Global Change Observation Mission for Climate (GCOM-C) which carries Second-generation Global Imager (SGLI) is planned to be launched in Japanese Fiscal Year (JFY) 2016 (from April 2016 to March 2017). SGLI has middle spatial resolution (250 m to 1000 m), wide swath (1150 km to 1400 km), 19 bands from near-UV (380 nm) to thermal infrared (12 um) wavelengths, and two-channel (red and near infrared) slant view polarization observations. SGLI will provide several ocean color products including normalized water-leaving radiance (NWLR) (or remote sensing reflectance (Rrs)), photosynthetically available radiation (PAR), chlorophyll-a concentration (Chla), colored dissolved organic matter (CDOM), total suspended matter concentration (TSM), which will contribute to coastal environment monitoring and climate researches by the SGLI 250m resolution and wide swath.

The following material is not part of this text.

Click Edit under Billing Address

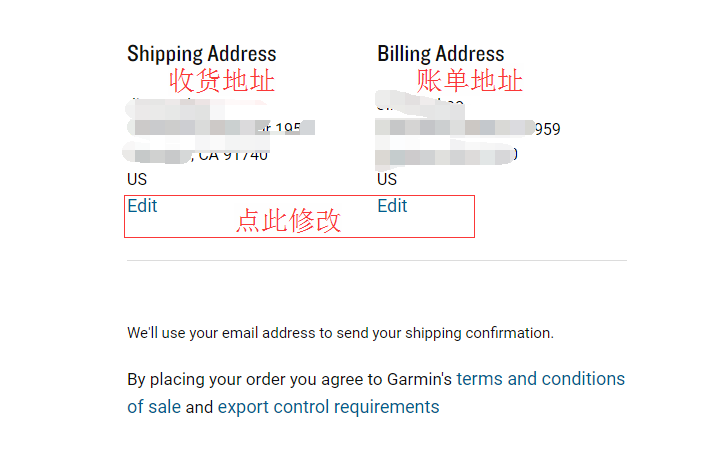coord(392,206)
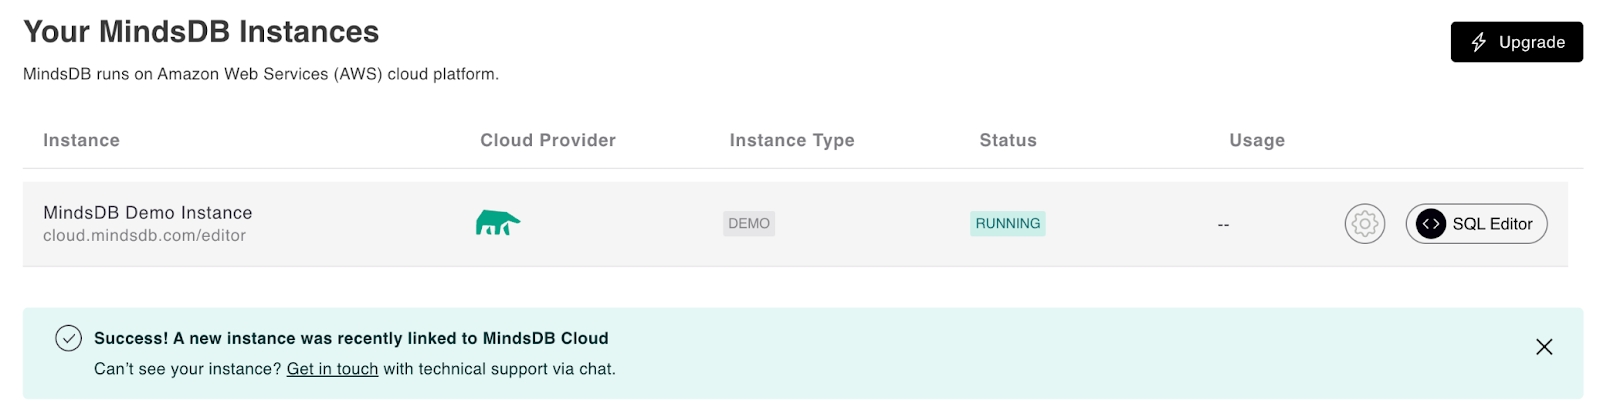Click the lightning bolt icon on Upgrade
The image size is (1600, 409).
1479,42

Chla is a key parameter to know phytoplankton distribution and the ocean primary production. Traditionally, it was estimated by an empirical regression between Chla and blue/green ratio of Rrs (e.g., OC4 algorithm (O'Reilly et al., 2000)). The regression is basing on a global in-situ dataset (e.g., NASA bio-Optical Marine Algorithm Data set, NOMAD (Werdell and Bailey, 2005)). However, the relationship can be deviated due to anomalous condition of inherent optical properties (IOPs), phytoplankton absorption, aph, CDOM + detritus absorption, adg, and particle back-scattering, bbp, especially in the coastal areas.

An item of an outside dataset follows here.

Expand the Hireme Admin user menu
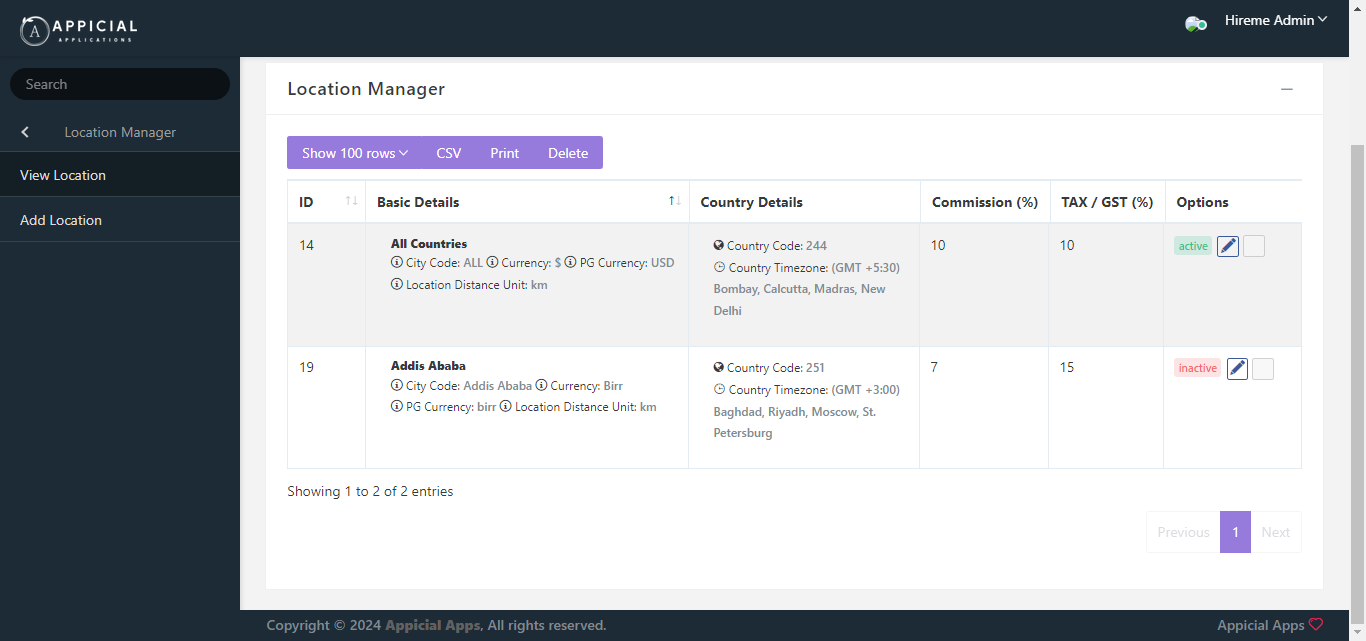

This study showed improvement of the Chla estimation by considering the IOP deviation through a simple IOP models (Gordon et al., 1988 and Lee et al., 2002). We tested the scheme for in-situ Rrs and Chla data observed by Seikai National Fisheries Research Institute (SNFRI) in the East China Sea, which is independent of the NOMAD dataset. Firstly, we calculated Chla1st by the traditional OC4 algorithm and aph by the linear matrix inversion scheme (Hoge and Lyon, 1996, 1999) from the observed Rrs. Then, Rrs is modified by the IOP model with the estimated aph, which is assumed to be strongly related to Chla, and average state of adg and bbp at condition of the Chla value. The average state of adg and bbp was modeled by regression with Chla basing on the NOMAD dataset in advance. Finally we recalculated Chlare by the OC4 algorithm applied to the modified Rrs. Mean absolute difference (MAD) compared to the in-situ observed Chla was improved from 50% (Chla1st) to 40% (Chlare).
This scheme assumed spectral shape of aph, adg and bbp, however they can change in various coastal environment. Collection of the in-situ bio-optical measurements in the various coastal areas is required to develop more robust GCOM-C algorithms and methodology to estimate coastal Chla.